By 1908 the word court in Chase Court had a different meaning to young couples.
This Star-Telegram report of 1920 shows the Chase Court building boom. Most of the nine surviving houses on Chase Court date from the early 1920s:
1 Chase Court: first house on the right inside the Hemphill Street gates. Built in 1921 for Edward and Hattie Parsons. A later owner was Leo Potishman, who, like Rall, owned a grain company. Potishman established the Leo Potishman Foundation, which has supported many Texas colleges.
3 Chase Court: the grandest house of those remaining. Built in 1912 for Dr. Clay Johnson, who operated a sanitarium downtown and was chief physician of the Fort Worth & Denver Railroad. His wife Alice was sister of Governor Beauford Jester. E. E. Chase’s original house stood about where lot 3 is today.
4 Chase Court: After the rebuilt Chase house was moved to lot 4, E. G. Rall bought it. In the early 1960s the rebuilt house—like the original Chase house it had been built from—burned. All that remains of the Chase/Rall residence is a sidewalk, a semicircle of limestone foundation, and a granite carriage step with rings for hitching horses. The carriage step is now in front of the Potishman house at 1 Chase Court.
9 Chase Court: the 1920 garage of Dr. Gilbert E. LaBeaume. Dr. LaBeaume’s main house was torn down in 1973. The garage has a “mushroom roof”—the eaves are rolled to simulate thatched roofs of Europe.
11 Chase Court: built by V. S. and Annie Wardlow. Their daughter Verna married Frank Culver, who became a Texas Supreme Court judge. Their daughter Jessie married Dr. Talbot next door at number 10.
12 Chase Court: can be seen under construction in the 1920 Star-Telegram panel above.
Built for George Carson Clarke (1871-1935), for whom a nearby elementary school is named. Clarke was a South Side developer (Shaw-Clarke, Hubbard Heights, Hemphill Heights), school board president, and superintendent of city parks.
In 1923 Clarke brought to the zoo three-year-old Queen Tut, who remained a favorite of zoo-goers for forty years. (Postcard from Barbara Love Logan.)
The second owner of the house on lot 12 was Charles James Swasey (1847-1939). After fighting for the Union in the Civil War, in the late 1860s Swasey played third base for two early baseball teams: the Chicago Excelsior and the Forest City Club of Rockford, Illinois. Back then fielders did not wear gloves. (Swasey’s teammate A. G. Spalding would help change that.) After Swasey moved to Fort Worth in 1873 he and Martin Casey founded the town’s first wholesale liquor and tobacco company. Swasey also was on the first board of directors of B. B. Paddock‘s Fort Worth & Rio Grande railroad in 1885.
The house at number 12 later was a Methodist parsonage. Mrs. Elliott, the lady of the house across the street at number 3, planted a row of cedar trees in front of her house to screen her view of the parsonage because the Reverend Baumfalk wore shorts.
13 Chase Court: dormers and shutters and beaucoup French doors.
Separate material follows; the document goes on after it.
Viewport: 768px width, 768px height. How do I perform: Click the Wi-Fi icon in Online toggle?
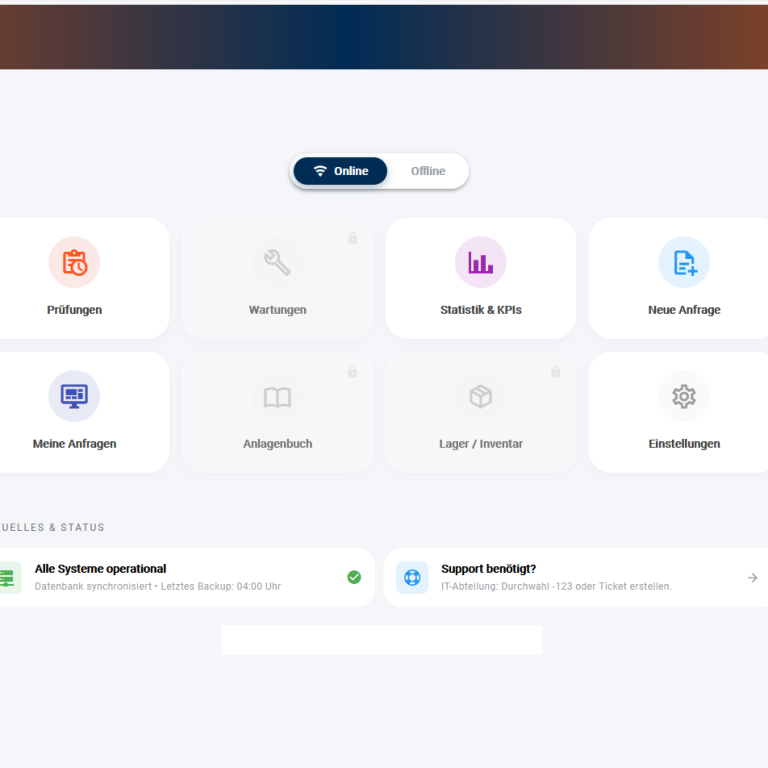[320, 171]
Built in 1920, this house is six years older than Queen Elizabeth and Chuck Berry. The boy of the house, Hugh Calhoun Jr., married society belle Estelle Rall of number 4 across the street.
14 Chase Court. Built in 1920. Among early owners was Ernest M. Rogers, a wholesale grain dealer. The building in the rear originally was servants quarters.
The 1922 city directory offers a snapshot of Chase Court in its prime. The houses on lots 6, 9, and 10 also had servants quarters.
By the 1970s the original residents of Chase Court were gone, and most of the houses were fifty years old. This classified ad for the Clarke/Swasey house on lot 12 refers to Chase Court as an “older prestige area.”
A new generation of owners converted garages and servants quarters and rented them as apartments.
Chase Court, along with the Hemphill corridor, suffered a period of decline in the last part of the twentieth century, but today Chase Court thrives with residents who appreciate the history they are custodians of. After 111 years Chase Court, the little South Side island, still gives us, in its single block, a glimpse of a time when $65,000 would buy a mansion, when young couples courted to the clang of streetcars, and when a row of cedars could shield a modest woman from an immodest Reverend Baumfalk.